映画『フェイブルマンズ』を紹介する文章によると、映画館で衝撃を受けたサミーは、おもちゃの列車を使って何を再現しようとしましたか。

── 掲載文章

初めて映画館を訪れて以来、映画に夢中になったサミー・フェイブルマン少年は、 8 ミリカメラを手に家族の休暇や旅行の記録係となり、妹や友人たちが出演する作品を制作する。そんなサミーを芸術家の母は応援するが、科学者の父は不真面目な趣味だと考えていた。そんな中、一家は西部へと引っ越し、そこでの様々な出来事がサミーの未来を変えていく 。

作品レビュー

映画『フェイブルマンズ』は、幼少から思春期を描いたスティーブン・スピルバーグ監督自身の回想録を元に制作された作品で、映画製作の礎となった経験や少年時代の思い出を映しながら、同時に「あなたは子供の頃どんな人間でしたか?」と問いているように、映画の魔法を2時間半にわたって語る『ニュー・シネマ・パラダイス』のアメリカ版的な要素がある。

特にスピルバーグが10代だった頃を深く掘り下げ、父親の仕事の転勤による頻繁な引っ越しの経験と、ピアニストの母親への精神的なトラウマを描写することで、彼自身の人格と芸術家としての形成に影響を与えられたようだ。
物語りは主人公・サミーがアメリカの中流階級で成長し、その成長とともに彼の家族が壊れる様子や、映画作りに没頭する2つのストーリーを織り交ぜて進んでいく。

幼いころから映画に夢中になったサミーの序盤のシーンで、サミーは両親に映画館に連れて行かれ、魅了されるように映画の列車事故のシーンを目の当たりにし、衝撃を受けたサミーはおもちゃの列車で映画を再現しようとする。

────
── データ行

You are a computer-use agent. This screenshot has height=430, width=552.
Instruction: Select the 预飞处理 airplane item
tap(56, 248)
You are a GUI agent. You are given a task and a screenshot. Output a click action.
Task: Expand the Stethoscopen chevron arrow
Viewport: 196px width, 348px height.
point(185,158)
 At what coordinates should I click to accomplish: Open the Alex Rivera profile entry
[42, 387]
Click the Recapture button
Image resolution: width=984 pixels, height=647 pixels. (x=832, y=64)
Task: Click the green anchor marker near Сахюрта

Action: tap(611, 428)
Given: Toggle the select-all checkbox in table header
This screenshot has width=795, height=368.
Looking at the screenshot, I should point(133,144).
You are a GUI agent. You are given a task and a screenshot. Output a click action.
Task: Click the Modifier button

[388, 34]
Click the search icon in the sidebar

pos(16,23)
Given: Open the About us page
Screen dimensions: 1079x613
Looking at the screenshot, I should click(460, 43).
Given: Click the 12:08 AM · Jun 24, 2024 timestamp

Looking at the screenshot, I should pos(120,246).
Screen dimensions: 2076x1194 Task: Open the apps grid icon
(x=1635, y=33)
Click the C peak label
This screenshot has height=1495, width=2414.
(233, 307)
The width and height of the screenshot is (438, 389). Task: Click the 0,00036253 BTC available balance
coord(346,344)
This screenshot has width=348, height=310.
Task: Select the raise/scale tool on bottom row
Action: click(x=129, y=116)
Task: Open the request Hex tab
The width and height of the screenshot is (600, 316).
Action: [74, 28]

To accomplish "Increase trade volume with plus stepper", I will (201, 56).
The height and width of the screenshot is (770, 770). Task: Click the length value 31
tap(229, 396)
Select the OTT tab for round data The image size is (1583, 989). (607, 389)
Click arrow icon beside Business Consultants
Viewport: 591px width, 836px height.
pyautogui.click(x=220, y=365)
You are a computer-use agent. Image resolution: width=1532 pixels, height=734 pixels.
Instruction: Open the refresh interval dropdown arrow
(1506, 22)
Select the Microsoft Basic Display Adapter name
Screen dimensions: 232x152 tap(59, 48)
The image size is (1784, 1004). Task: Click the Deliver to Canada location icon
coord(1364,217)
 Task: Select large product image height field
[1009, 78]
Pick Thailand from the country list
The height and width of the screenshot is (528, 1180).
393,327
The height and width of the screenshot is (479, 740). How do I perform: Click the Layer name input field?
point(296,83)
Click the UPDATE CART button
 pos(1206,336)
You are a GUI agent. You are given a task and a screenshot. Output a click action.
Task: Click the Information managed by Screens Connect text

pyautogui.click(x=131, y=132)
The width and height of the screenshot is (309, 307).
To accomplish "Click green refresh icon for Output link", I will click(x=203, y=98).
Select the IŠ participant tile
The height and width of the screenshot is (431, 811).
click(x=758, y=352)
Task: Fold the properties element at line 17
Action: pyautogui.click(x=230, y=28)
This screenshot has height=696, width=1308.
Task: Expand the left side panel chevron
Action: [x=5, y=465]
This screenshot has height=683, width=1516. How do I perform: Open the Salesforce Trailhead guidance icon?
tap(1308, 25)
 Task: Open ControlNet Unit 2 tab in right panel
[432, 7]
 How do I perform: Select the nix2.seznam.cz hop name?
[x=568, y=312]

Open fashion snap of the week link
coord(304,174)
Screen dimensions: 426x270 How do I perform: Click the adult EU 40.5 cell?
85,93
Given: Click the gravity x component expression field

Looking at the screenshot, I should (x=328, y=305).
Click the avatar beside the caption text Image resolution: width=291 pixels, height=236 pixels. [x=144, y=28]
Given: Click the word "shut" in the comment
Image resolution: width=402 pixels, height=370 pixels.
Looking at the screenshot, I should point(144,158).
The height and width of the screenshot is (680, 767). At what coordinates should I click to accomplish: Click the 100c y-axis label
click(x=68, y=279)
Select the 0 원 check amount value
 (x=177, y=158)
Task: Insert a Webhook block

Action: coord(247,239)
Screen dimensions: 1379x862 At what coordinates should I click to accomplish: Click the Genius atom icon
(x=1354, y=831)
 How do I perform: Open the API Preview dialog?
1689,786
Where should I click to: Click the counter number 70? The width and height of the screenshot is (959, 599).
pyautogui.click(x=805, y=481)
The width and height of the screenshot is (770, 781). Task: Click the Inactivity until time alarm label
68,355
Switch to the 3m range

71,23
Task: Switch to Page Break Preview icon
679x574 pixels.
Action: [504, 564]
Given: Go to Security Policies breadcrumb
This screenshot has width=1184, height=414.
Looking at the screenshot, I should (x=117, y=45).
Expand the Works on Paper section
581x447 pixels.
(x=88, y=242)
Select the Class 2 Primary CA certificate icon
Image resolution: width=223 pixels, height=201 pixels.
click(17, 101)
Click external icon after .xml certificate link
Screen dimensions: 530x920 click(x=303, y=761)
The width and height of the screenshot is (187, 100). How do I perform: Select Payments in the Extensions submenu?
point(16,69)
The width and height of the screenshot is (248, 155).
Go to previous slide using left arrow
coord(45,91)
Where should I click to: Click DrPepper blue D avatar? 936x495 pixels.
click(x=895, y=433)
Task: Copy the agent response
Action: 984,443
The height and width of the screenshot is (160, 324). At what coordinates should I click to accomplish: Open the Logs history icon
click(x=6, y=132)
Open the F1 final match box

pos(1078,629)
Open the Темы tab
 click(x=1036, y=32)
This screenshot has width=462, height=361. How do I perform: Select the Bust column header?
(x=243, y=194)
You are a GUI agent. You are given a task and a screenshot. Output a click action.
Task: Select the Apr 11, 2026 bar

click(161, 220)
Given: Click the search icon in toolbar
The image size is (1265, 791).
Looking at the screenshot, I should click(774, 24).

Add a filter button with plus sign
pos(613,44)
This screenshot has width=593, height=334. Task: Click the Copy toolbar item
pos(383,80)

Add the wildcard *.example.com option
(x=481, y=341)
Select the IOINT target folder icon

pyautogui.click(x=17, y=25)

────

### 解答例
映画の列車事故のシーンです。